Records for processing: Begin

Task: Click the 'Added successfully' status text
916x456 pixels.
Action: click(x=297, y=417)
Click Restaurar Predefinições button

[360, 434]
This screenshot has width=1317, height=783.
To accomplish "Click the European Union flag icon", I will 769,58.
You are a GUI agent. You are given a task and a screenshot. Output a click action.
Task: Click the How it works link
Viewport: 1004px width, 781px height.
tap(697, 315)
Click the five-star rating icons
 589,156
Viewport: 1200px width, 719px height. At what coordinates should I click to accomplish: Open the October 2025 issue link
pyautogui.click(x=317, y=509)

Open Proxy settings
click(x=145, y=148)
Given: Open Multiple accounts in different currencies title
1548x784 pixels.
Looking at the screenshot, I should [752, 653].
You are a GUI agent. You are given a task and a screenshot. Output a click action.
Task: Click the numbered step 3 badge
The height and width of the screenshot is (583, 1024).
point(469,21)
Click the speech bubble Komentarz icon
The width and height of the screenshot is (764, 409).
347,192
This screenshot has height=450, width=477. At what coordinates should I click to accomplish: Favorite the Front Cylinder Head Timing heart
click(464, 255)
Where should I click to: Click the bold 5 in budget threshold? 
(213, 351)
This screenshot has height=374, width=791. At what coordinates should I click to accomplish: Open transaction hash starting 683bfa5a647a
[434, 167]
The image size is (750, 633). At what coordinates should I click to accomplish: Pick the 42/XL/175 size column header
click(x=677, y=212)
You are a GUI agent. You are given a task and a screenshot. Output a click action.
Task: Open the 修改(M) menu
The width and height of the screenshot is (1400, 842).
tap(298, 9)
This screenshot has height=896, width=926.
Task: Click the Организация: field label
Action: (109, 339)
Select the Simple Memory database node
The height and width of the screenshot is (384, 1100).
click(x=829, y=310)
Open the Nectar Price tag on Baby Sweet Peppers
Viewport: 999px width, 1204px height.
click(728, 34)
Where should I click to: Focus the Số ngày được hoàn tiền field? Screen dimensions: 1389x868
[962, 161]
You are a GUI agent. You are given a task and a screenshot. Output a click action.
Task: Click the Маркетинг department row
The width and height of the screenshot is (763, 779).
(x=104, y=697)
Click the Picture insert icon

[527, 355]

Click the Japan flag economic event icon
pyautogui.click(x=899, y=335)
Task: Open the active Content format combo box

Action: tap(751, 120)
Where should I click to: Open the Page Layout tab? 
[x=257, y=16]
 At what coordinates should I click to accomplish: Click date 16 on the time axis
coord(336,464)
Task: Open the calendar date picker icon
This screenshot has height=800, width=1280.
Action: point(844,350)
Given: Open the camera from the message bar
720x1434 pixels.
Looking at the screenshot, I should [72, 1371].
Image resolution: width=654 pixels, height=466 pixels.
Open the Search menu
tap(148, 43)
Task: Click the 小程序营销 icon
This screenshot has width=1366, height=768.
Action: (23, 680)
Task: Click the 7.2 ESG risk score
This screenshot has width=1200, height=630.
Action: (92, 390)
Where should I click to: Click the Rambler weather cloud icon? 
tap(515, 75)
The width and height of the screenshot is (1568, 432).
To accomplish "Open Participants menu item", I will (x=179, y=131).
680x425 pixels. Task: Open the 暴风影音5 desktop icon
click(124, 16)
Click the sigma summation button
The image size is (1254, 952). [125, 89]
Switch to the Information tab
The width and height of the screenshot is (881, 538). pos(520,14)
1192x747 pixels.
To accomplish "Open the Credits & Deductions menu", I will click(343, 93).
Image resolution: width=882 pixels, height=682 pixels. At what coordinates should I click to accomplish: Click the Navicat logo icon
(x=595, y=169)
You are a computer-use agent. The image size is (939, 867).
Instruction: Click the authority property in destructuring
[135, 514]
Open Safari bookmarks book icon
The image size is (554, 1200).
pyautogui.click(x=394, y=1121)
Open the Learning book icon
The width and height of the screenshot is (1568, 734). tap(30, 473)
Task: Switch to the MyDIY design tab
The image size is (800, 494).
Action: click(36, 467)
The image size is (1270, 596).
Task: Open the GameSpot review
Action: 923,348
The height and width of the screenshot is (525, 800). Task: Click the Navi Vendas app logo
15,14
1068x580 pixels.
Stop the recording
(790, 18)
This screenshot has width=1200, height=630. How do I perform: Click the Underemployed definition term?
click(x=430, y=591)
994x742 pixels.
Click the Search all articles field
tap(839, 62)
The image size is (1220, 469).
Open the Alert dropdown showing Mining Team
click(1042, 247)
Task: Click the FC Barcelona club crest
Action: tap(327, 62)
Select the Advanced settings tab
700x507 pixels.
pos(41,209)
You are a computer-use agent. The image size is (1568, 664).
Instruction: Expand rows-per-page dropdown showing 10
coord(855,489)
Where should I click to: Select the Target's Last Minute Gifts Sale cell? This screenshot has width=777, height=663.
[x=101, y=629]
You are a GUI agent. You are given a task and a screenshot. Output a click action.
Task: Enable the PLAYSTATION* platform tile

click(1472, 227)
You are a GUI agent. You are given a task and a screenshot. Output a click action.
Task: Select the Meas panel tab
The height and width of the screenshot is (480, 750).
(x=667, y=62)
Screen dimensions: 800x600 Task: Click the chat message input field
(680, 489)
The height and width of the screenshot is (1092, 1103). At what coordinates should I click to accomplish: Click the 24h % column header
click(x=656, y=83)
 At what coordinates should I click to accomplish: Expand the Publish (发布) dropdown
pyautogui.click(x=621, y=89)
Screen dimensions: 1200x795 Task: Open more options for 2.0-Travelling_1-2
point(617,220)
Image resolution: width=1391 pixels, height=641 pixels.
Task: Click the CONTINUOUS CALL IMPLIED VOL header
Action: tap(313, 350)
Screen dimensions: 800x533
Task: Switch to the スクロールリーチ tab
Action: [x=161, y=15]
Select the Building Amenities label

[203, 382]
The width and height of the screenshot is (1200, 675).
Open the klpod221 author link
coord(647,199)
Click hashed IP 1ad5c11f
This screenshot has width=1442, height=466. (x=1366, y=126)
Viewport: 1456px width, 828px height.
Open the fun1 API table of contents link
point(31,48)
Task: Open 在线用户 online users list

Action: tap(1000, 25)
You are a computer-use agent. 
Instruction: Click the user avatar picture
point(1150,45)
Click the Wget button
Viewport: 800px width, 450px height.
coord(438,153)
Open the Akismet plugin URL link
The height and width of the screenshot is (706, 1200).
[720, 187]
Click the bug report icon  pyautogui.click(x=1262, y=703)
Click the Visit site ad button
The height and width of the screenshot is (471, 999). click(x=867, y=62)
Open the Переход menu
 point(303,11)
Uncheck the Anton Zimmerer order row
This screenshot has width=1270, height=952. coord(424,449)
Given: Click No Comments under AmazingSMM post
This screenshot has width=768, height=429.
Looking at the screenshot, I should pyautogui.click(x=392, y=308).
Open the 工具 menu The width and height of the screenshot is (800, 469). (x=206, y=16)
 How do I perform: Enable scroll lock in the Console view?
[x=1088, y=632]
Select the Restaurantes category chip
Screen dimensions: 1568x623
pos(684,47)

Records for processing: End

__What this task involves__
Please, from the entries above, set down exactly the lines from the one containing "Viewport: 999px width, 1204px height." through the one containing "Task: Click the Маркетинг department row", and only those.

__Written reply__
Viewport: 999px width, 1204px height.
click(728, 34)
Where should I click to: Focus the Số ngày được hoàn tiền field? Screen dimensions: 1389x868
[962, 161]
You are a GUI agent. You are given a task and a screenshot. Output a click action.
Task: Click the Маркетинг department row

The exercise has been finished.